I made no remark. He was, I knew, abroad, but I was glad at having obtained two very important clues: first, the address of the mysterious yachtsman, Woodroffe, alias Hornby, and, secondly, ascertaining that the young girl I sought was somewhere in the vicinity of the town of Abo, the Finnish port on the Baltic.
"Poor Elma, you see, speaks in her letter of some secret, Mr. Gregg," my companion said. "She says she wishes this Mr. Woodroffe, whoever he is, to know that she has kept her promise and has not divulged it. This only bears out what I have all along suspected."
"What are your suspicions?"
"Well, from her deep, thoughtful manner, and from certain remarks she at times made to me, I believe that Elma is in possession of some great and terrible secret-a secret which her uncle, Baron Oberg, is desirous of learning. I know she holds him in deadly fear-she is in terror that she may inadvertently betray to him the truth!"
CHAPTER IX STRANGE DISCLOSURES ARE MADE
The strange letter of Elma Heath, combined with what Lydia Moreton had told me, aroused within me a determination to investigate the mystery. From the moment I had landed from the Lola on that hot, breathless night at Leghorn, mystery had crowded upon mystery until it was all bewildering.
It was now proved that the sweet-faced girl, the original of the torn photograph, held a secret, and that, by her own words, she knew that death was approaching. The incomprehensible attempt upon my life, the strange actions of Hornby and Chater-who, by the way, seemed to have entirely disappeared-the assassination of the man who by masquerading as the Italian waiter had met his death, and the murder of Olinto's wife were all problems which required solution.
Had it not been for the mystery of it all-and mystery ever arouses the human curiosity-I should have given up trying to get at the truth. Yet as a man with some leisure, and knowing by that letter of Elma Heath's that she was in sore distress, I redoubled my efforts to ascertain the reason of it all.

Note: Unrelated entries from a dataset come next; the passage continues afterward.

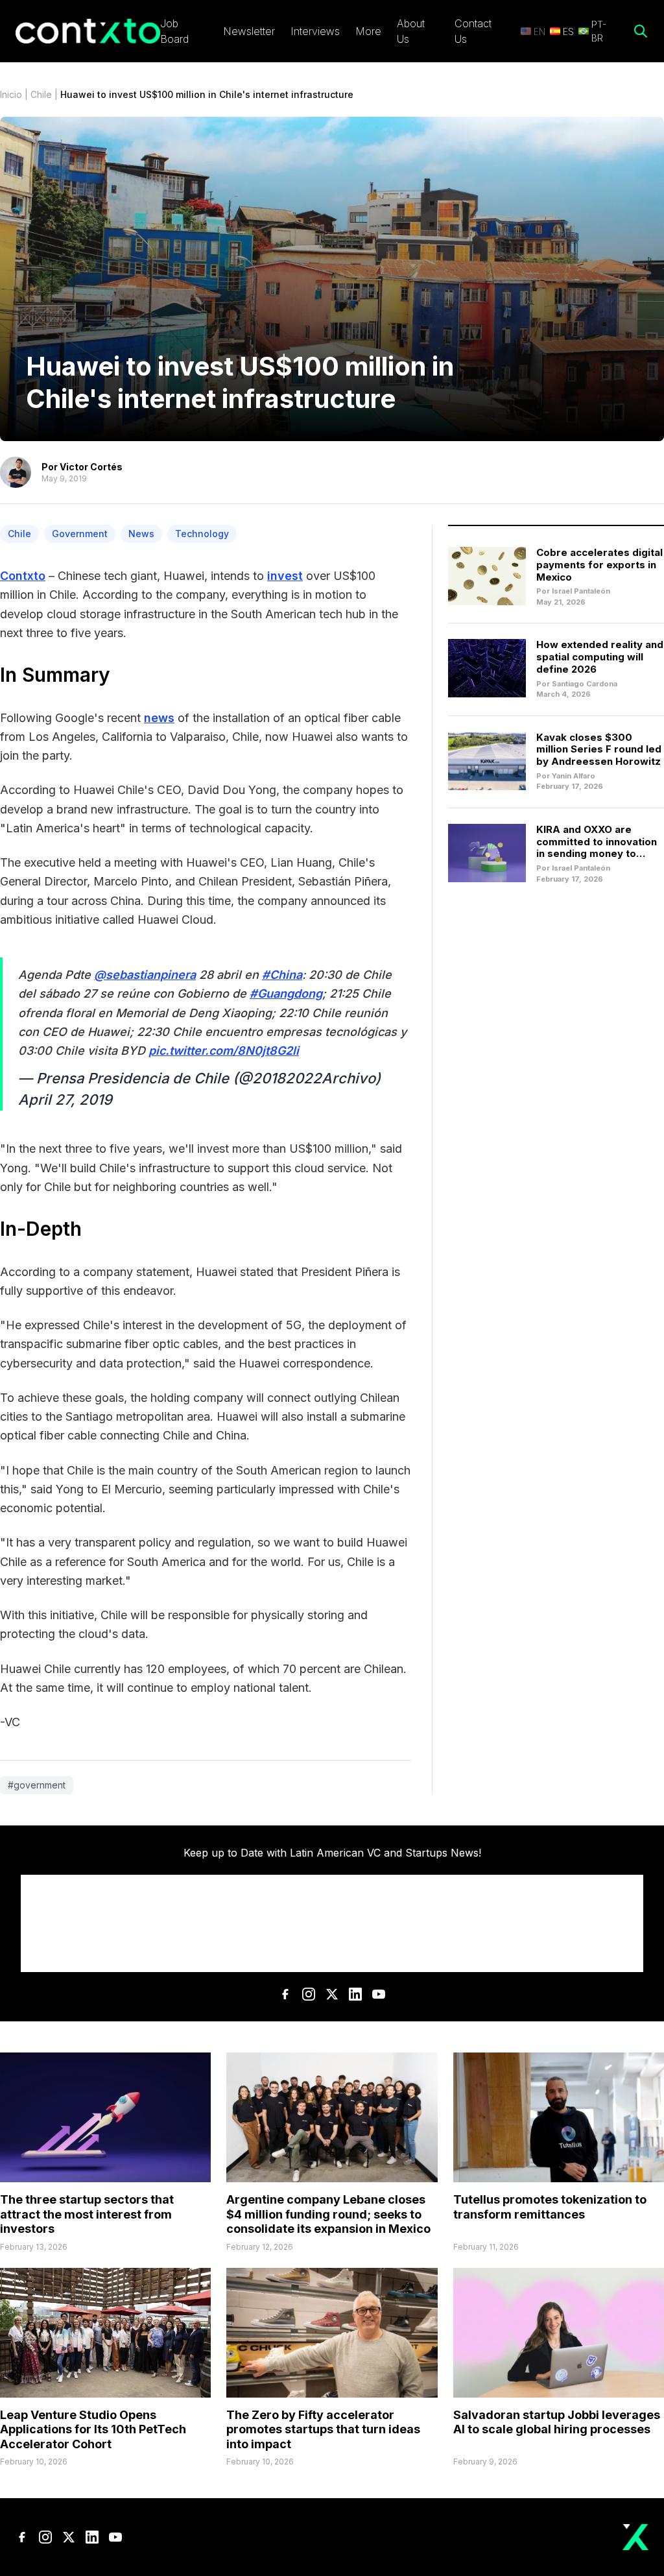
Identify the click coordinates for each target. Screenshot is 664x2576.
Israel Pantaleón (581, 591)
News (141, 533)
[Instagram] (308, 1994)
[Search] (640, 31)
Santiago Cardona (584, 683)
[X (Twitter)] (332, 1994)
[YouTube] (378, 1994)
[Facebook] (285, 1994)
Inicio (11, 94)
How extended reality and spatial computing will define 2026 (599, 656)
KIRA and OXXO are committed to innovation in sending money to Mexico (596, 847)
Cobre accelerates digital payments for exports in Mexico (599, 564)
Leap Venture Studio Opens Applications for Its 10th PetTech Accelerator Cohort (93, 2429)
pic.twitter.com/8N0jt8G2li (223, 1050)
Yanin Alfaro (573, 775)
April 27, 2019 (65, 1099)
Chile (41, 94)
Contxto (22, 576)
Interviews (315, 31)
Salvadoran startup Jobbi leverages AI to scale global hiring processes (556, 2422)
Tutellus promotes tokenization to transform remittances (549, 2207)
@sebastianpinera (145, 974)
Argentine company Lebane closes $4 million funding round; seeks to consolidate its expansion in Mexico (328, 2214)
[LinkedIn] (355, 1994)
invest (285, 576)
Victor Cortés (91, 466)
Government (80, 533)
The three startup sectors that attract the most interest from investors (87, 2214)
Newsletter (249, 31)
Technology (202, 533)
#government (36, 1784)
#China (282, 974)
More (368, 31)
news (159, 718)
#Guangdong (286, 993)
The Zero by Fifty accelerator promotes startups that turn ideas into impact (323, 2429)
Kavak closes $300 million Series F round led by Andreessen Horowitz (598, 749)
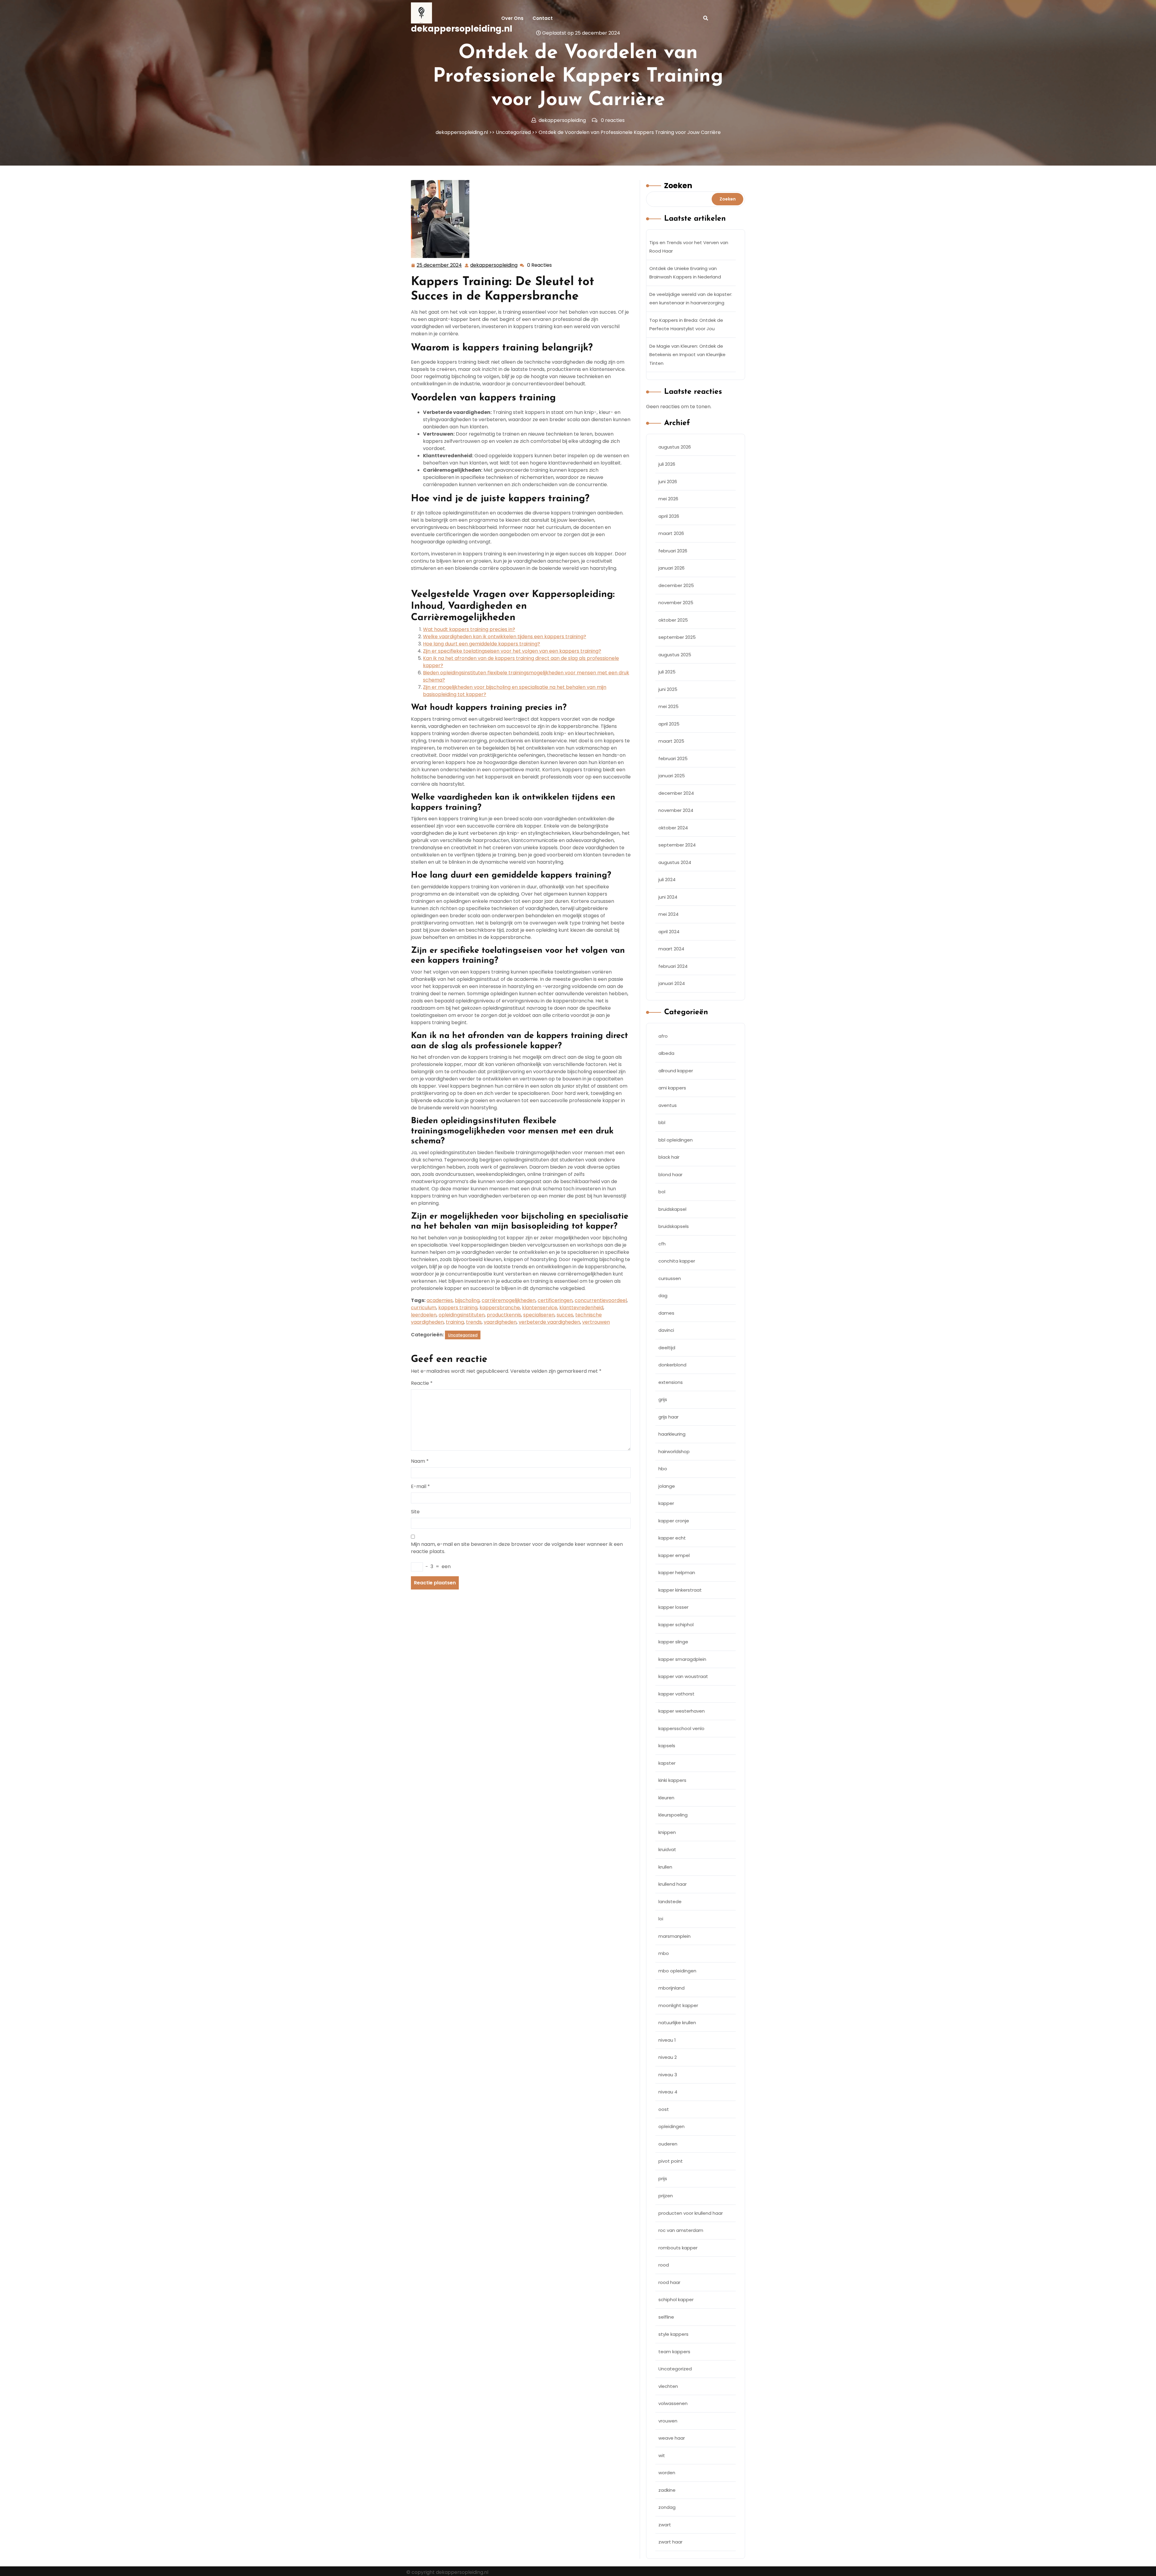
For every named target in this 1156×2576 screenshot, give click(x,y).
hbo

The mystery of the Lola was still a mystery along the Mediterranean. At every French and Italian port the yacht's false name and general build was written in the police-books, while at Lloyd's the name Lola was marked down as among the mysterious craft at sea.
Chater was missing, while Hornby was abroad. Perhaps they were both cruising again, with their yacht repainted and bearing a fresh name. But why? What had been their motive?
Stirred by the complete mystery which now seemed to enshroud the unfortunate girl, I set before myself the task of elucidating it. Hitherto I had remained passive rather than active, but I now realized by that curious letter that at least one woman's life was at stake-that Elma Heath was in possession of some secret.